Step 1: The setting.
Light of two frequencies $\nu_1$ and $\nu_2$ (with $\nu_1 > \nu_2$) hits the same metal and knocks out electrons. The largest kinetic energies in the two cases are in the ratio $1 : K$. We must find the threshold frequency $\nu_0$ of the metal.
Step 2: The photoelectric equation.
Einstein's rule says the maximum kinetic energy is the photon energy minus the energy needed to escape:
\[ K.E. = h(\nu - \nu_0) \]
Step 3: Write both cases.
\[ (K.E.)_1 = h(\nu_1 - \nu_0), \qquad (K.E.)_2 = h(\nu_2 - \nu_0) \]
Step 4: Use the given ratio.
The ratio is $1 : K$, so
\[ \frac{(K.E.)_1}{(K.E.)_2} = \frac{1}{K} \;\Rightarrow\; \frac{\nu_1 - \nu_0}{\nu_2 - \nu_0} = \frac{1}{K} \]
The $h$ cancels.
Step 5: Cross multiply and collect.
\[ K(\nu_1 - \nu_0) = \nu_2 - \nu_0 \]
\[ K\nu_1 - K\nu_0 = \nu_2 - \nu_0 \]
Bring the $\nu_0$ terms together:
\[ K\nu_1 - \nu_2 = K\nu_0 - \nu_0 = \nu_0(K - 1) \]
Step 6: Solve for the threshold.
\[ \nu_0 = \frac{K\nu_1 - \nu_2}{K - 1} \]
This is option (4).
\[ \boxed{\nu_0 = \frac{K\nu_1 - \nu_2}{K - 1}} \]

--- Extracted material ---
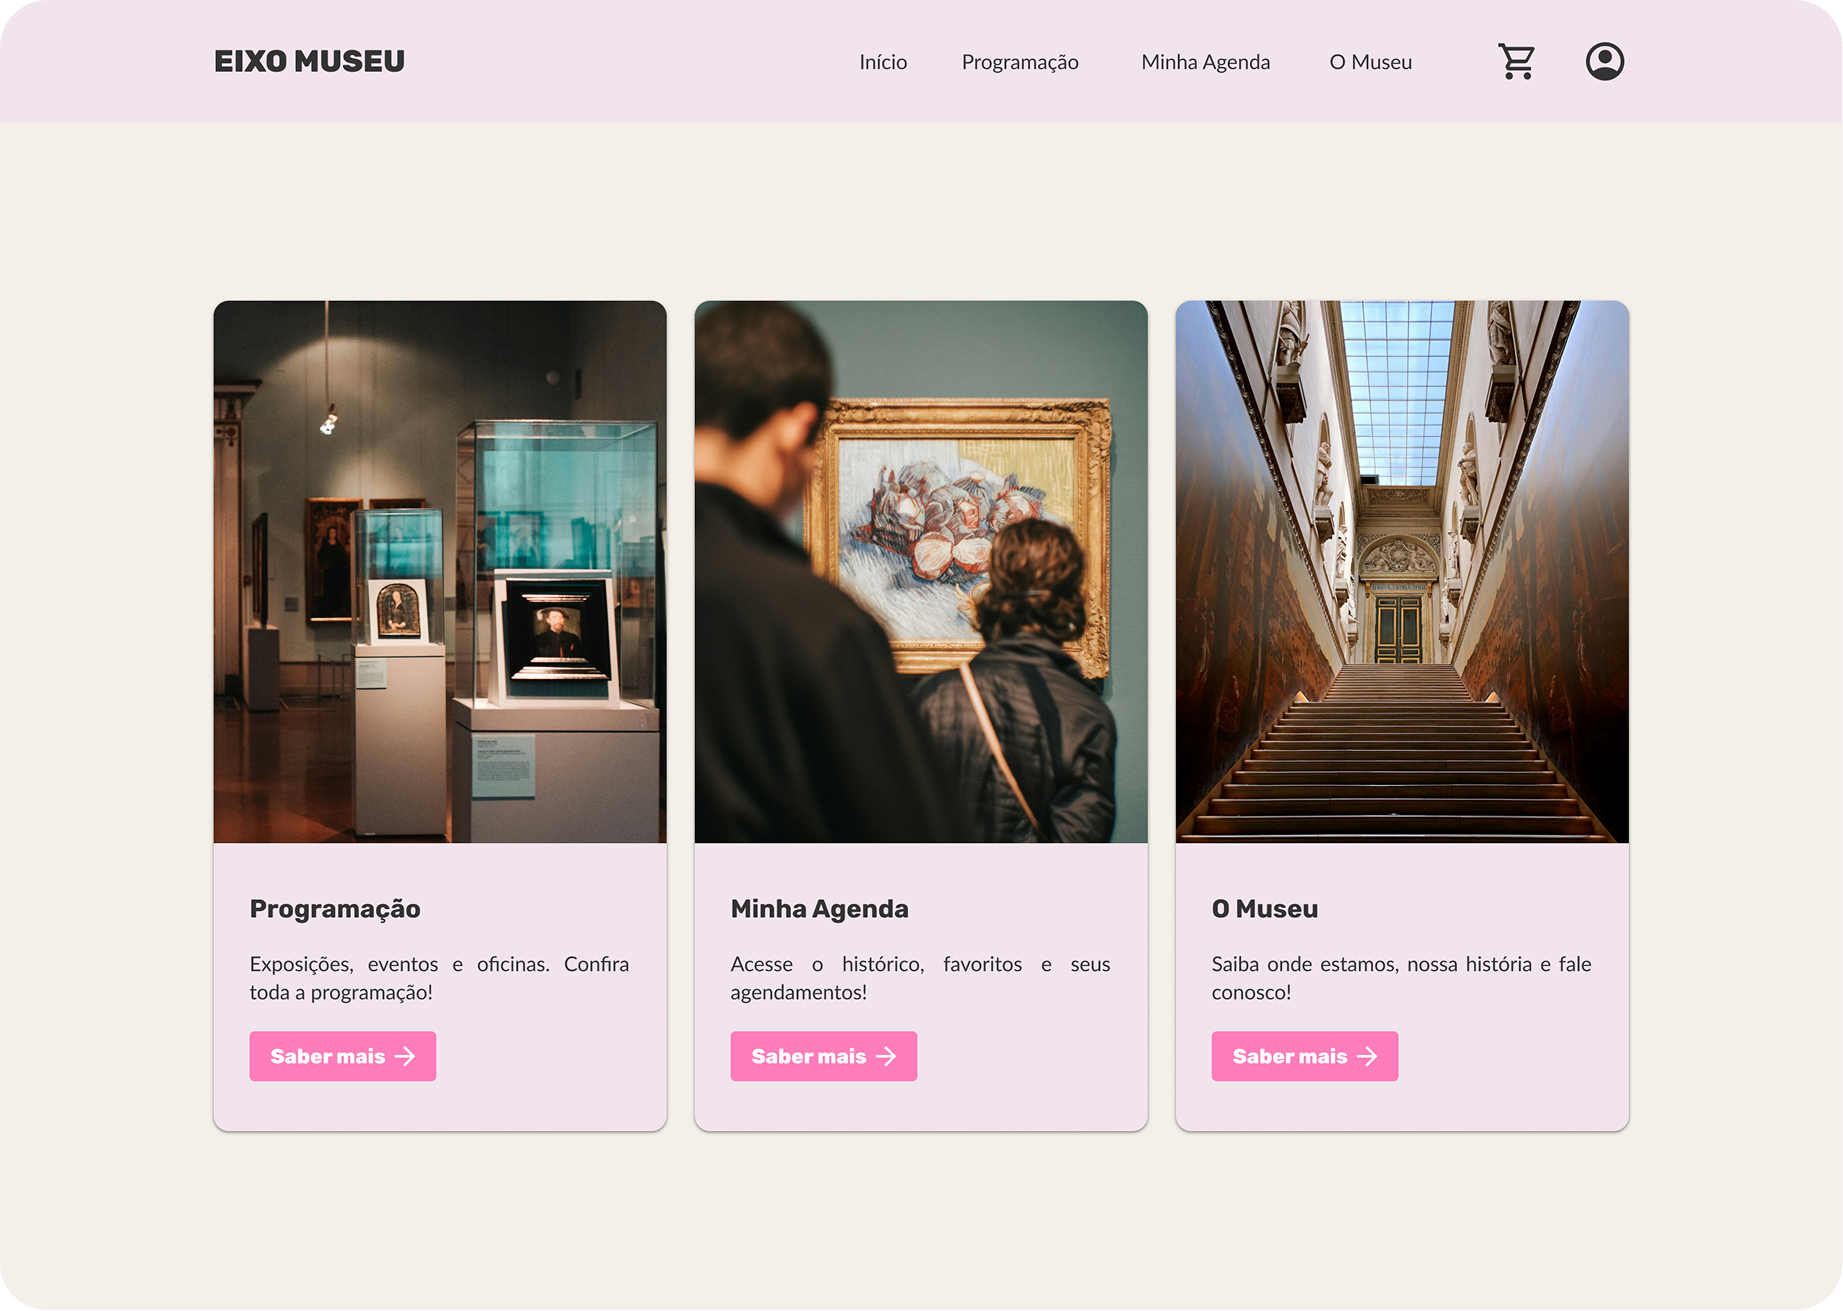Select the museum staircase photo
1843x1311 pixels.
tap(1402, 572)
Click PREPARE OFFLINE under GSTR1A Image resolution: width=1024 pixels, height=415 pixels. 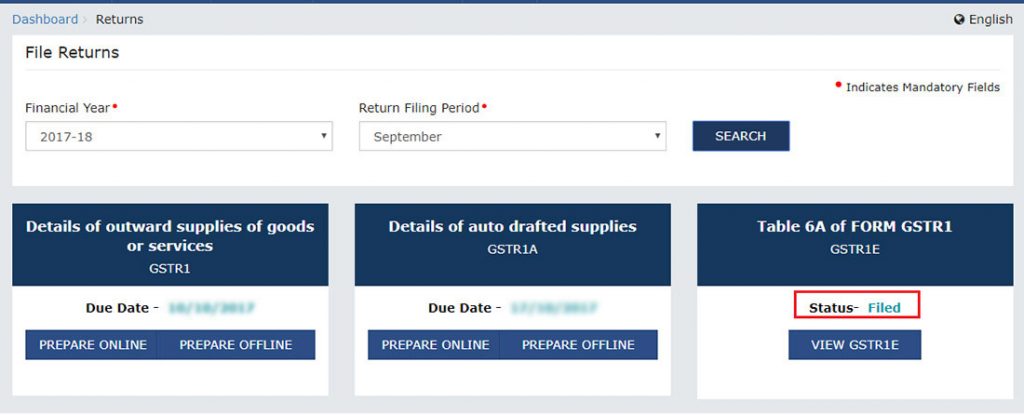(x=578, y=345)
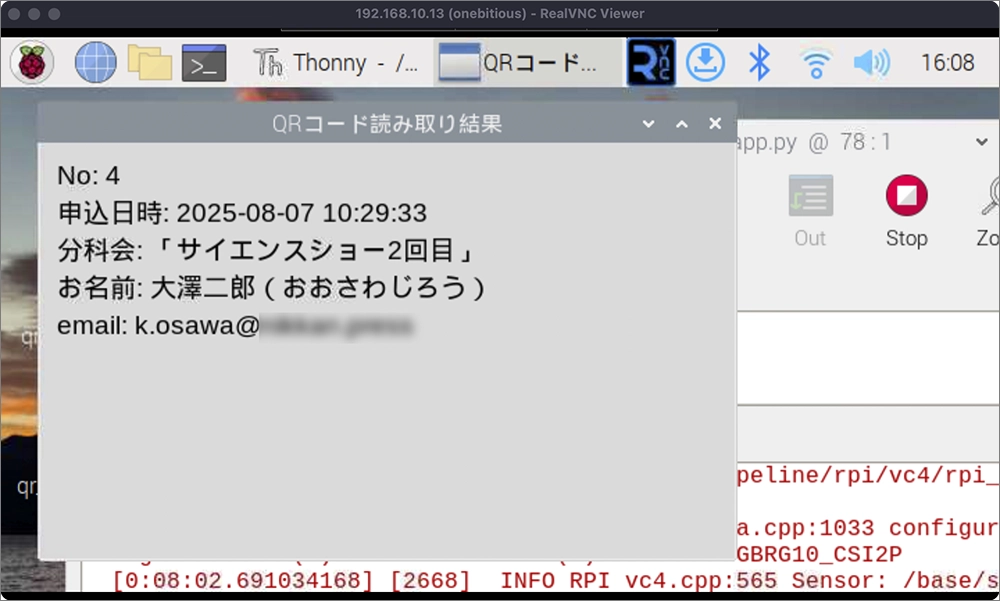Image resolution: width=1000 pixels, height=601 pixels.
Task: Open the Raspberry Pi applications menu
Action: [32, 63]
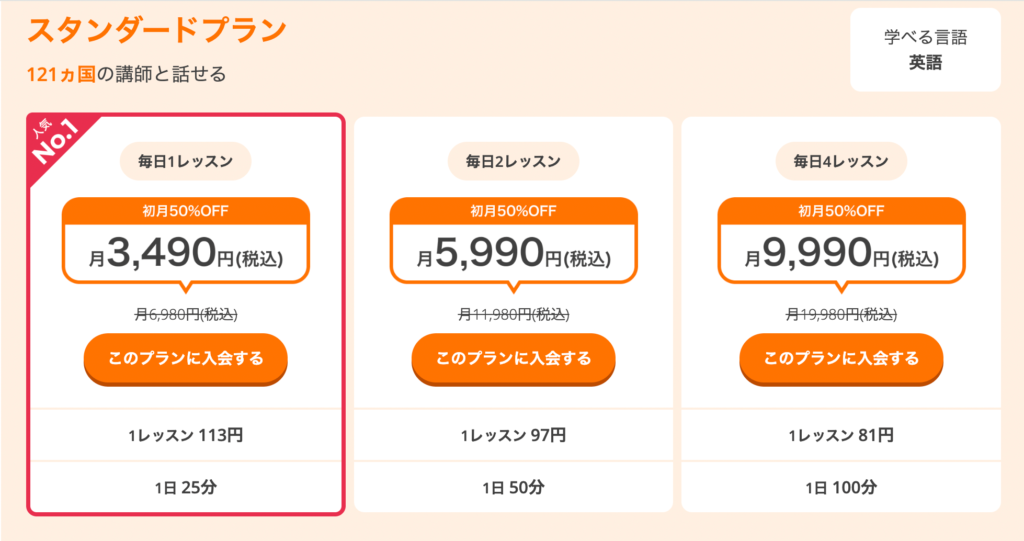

--- Task instructions ---
(a) Reproduce verbatim the part of the photoelectric solution that begins with the words containing "Einstein's rule says" and ends with "for the threshold.".
(b) In the photoelectric solution, which option does the derived threshold frequency correspond to?
(c) Do these statements agree with the photoelectric solution? (i) Both frequencies of light hit the same metal. (ii) Einstein's rule gives the maximum kinetic energy as the photon energy plus the energy needed to escape. (iii) The final expression for the threshold is identified as option (4). Answer yes or no for each, quoting the deciding words.

--- Responses per task ---
(a)
Einstein's rule says the maximum kinetic energy is the photon energy minus the energy needed to escape:
\[ K.E. = h(\nu - \nu_0) \]
Step 3: Write both cases.
\[ (K.E.)_1 = h(\nu_1 - \nu_0), \qquad (K.E.)_2 = h(\nu_2 - \nu_0) \]
Step 4: Use the given ratio.
The ratio is $1 : K$, so
\[ \frac{(K.E.)_1}{(K.E.)_2} = \frac{1}{K} \;\Rightarrow\; \frac{\nu_1 - \nu_0}{\nu_2 - \nu_0} = \frac{1}{K} \]
The $h$ cancels.
Step 5: Cross multiply and collect.
\[ K(\nu_1 - \nu_0) = \nu_2 - \nu_0 \]
\[ K\nu_1 - K\nu_0 = \nu_2 - \nu_0 \]
Bring the $\nu_0$ terms together:
\[ K\nu_1 - \nu_2 = K\nu_0 - \nu_0 = \nu_0(K - 1) \]
Step 6: Solve for the threshold.

(b) Option (4).

(c)
(i) Yes: "hits the same metal and knocks out electrons"
(ii) No: "the maximum kinetic energy is the photon energy minus the energy needed to escape"
(iii) Yes: "This is option (4)."